▸ **Exercise aim**
All lines holding the word "agent" in the listing below need to be copied.

▸ **Provided data**
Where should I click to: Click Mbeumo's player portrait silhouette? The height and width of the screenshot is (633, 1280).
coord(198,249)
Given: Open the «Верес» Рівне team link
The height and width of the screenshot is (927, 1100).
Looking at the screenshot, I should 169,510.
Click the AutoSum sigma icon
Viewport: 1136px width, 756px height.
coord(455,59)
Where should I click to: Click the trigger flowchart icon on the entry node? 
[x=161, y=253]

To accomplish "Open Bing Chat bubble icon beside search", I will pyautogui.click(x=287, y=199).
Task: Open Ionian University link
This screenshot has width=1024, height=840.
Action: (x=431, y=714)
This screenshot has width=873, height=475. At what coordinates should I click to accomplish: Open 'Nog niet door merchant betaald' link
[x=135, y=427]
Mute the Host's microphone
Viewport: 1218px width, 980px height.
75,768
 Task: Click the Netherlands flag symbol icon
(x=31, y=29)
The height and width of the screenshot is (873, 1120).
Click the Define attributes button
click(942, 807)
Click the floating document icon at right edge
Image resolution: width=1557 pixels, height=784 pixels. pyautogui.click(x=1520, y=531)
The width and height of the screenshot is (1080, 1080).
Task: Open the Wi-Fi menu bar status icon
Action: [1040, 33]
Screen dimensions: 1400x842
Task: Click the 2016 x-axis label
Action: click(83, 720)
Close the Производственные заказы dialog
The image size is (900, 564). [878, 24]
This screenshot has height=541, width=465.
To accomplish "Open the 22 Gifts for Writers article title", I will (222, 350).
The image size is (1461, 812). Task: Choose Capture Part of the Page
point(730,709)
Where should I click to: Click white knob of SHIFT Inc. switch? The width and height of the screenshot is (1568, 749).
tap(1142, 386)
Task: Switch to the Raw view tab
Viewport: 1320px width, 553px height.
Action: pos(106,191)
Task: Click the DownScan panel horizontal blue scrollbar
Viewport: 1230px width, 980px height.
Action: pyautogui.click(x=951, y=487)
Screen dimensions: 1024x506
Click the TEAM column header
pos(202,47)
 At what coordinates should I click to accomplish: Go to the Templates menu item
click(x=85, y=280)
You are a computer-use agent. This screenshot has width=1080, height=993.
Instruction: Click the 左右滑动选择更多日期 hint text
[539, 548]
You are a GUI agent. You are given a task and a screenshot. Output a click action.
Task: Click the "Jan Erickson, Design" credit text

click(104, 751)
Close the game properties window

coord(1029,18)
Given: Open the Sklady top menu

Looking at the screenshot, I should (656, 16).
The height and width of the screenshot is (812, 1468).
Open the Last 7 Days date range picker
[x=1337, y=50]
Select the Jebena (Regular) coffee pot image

▸ **Exercise result**
You are a computer-use agent. This screenshot has width=1080, height=993.
You are a GUI agent. You are given a task and a screenshot. Output a click action.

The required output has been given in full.